Data for this task:
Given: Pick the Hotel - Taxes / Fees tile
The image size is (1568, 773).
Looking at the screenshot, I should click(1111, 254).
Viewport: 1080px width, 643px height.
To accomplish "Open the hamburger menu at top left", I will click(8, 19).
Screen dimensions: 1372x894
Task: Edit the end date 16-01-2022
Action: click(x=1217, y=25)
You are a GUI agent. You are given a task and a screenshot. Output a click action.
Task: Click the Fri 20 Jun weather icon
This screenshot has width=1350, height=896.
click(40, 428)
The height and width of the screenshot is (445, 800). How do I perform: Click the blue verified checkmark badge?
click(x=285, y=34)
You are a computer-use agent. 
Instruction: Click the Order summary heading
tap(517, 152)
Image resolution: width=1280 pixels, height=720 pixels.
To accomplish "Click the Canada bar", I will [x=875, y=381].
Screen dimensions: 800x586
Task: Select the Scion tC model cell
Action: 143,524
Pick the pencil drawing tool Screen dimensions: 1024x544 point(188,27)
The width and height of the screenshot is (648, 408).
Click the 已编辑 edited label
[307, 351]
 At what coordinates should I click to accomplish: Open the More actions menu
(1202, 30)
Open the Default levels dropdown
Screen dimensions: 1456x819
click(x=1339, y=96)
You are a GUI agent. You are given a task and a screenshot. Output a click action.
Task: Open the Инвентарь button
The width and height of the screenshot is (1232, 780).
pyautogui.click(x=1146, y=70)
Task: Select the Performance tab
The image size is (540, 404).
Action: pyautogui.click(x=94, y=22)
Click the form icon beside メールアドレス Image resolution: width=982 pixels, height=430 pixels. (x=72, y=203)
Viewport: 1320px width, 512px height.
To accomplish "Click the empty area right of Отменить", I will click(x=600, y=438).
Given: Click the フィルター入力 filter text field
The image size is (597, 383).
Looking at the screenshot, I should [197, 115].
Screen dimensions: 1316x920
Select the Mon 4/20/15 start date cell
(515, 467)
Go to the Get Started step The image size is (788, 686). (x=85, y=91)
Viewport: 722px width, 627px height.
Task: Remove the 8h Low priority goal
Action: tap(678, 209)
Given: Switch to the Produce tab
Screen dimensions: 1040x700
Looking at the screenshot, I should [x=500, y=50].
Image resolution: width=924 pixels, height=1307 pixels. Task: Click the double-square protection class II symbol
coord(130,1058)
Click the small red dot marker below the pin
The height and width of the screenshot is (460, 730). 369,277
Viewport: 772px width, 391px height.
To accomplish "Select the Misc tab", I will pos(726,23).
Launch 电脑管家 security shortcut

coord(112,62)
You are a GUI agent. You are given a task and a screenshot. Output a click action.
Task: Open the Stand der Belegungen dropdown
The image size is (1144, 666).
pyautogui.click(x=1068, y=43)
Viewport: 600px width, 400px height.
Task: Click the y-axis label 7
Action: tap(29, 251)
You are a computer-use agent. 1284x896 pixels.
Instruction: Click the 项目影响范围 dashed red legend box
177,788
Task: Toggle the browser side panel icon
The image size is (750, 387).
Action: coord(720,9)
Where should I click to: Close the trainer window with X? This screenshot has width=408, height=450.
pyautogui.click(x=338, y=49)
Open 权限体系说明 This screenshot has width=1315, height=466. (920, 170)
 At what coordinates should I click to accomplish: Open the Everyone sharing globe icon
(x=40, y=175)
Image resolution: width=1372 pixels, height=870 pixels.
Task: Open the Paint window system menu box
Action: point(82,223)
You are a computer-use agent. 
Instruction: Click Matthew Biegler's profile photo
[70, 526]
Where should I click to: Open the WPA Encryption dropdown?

Problem statement: Reproduce every line of the data above word for word.

Correct answer:
Given: Pick the Hotel - Taxes / Fees tile
The image size is (1568, 773).
Looking at the screenshot, I should click(1111, 254).
Viewport: 1080px width, 643px height.
To accomplish "Open the hamburger menu at top left", I will click(8, 19).
Screen dimensions: 1372x894
Task: Edit the end date 16-01-2022
Action: click(x=1217, y=25)
You are a GUI agent. You are given a task and a screenshot. Output a click action.
Task: Click the Fri 20 Jun weather icon
This screenshot has width=1350, height=896.
click(40, 428)
The height and width of the screenshot is (445, 800). How do I perform: Click the blue verified checkmark badge?
click(x=285, y=34)
You are a computer-use agent. 
Instruction: Click the Order summary heading
tap(517, 152)
Image resolution: width=1280 pixels, height=720 pixels.
To accomplish "Click the Canada bar", I will [x=875, y=381].
Screen dimensions: 800x586
Task: Select the Scion tC model cell
Action: 143,524
Pick the pencil drawing tool Screen dimensions: 1024x544 point(188,27)
The width and height of the screenshot is (648, 408).
Click the 已编辑 edited label
[307, 351]
 At what coordinates should I click to accomplish: Open the More actions menu
(1202, 30)
Open the Default levels dropdown
Screen dimensions: 1456x819
click(x=1339, y=96)
You are a GUI agent. You are given a task and a screenshot. Output a click action.
Task: Open the Инвентарь button
The width and height of the screenshot is (1232, 780).
pyautogui.click(x=1146, y=70)
Task: Select the Performance tab
The image size is (540, 404).
Action: pyautogui.click(x=94, y=22)
Click the form icon beside メールアドレス Image resolution: width=982 pixels, height=430 pixels. (x=72, y=203)
Viewport: 1320px width, 512px height.
To accomplish "Click the empty area right of Отменить", I will click(x=600, y=438).
Given: Click the フィルター入力 filter text field
The image size is (597, 383).
Looking at the screenshot, I should [197, 115].
Screen dimensions: 1316x920
Select the Mon 4/20/15 start date cell
(515, 467)
Go to the Get Started step The image size is (788, 686). (x=85, y=91)
Viewport: 722px width, 627px height.
Task: Remove the 8h Low priority goal
Action: tap(678, 209)
Given: Switch to the Produce tab
Screen dimensions: 1040x700
Looking at the screenshot, I should [x=500, y=50].
Image resolution: width=924 pixels, height=1307 pixels. Task: Click the double-square protection class II symbol
coord(130,1058)
Click the small red dot marker below the pin
The height and width of the screenshot is (460, 730). 369,277
Viewport: 772px width, 391px height.
To accomplish "Select the Misc tab", I will pos(726,23).
Launch 电脑管家 security shortcut

coord(112,62)
You are a GUI agent. You are given a task and a screenshot. Output a click action.
Task: Open the Stand der Belegungen dropdown
The image size is (1144, 666).
pyautogui.click(x=1068, y=43)
Viewport: 600px width, 400px height.
Task: Click the y-axis label 7
Action: tap(29, 251)
You are a computer-use agent. 1284x896 pixels.
Instruction: Click the 项目影响范围 dashed red legend box
177,788
Task: Toggle the browser side panel icon
The image size is (750, 387).
Action: coord(720,9)
Where should I click to: Close the trainer window with X? This screenshot has width=408, height=450.
pyautogui.click(x=338, y=49)
Open 权限体系说明 This screenshot has width=1315, height=466. (920, 170)
 At what coordinates should I click to accomplish: Open the Everyone sharing globe icon
(x=40, y=175)
Image resolution: width=1372 pixels, height=870 pixels.
Task: Open the Paint window system menu box
Action: point(82,223)
You are a computer-use agent. 
Instruction: Click Matthew Biegler's profile photo
[70, 526]
Where should I click to: Open the WPA Encryption dropdown?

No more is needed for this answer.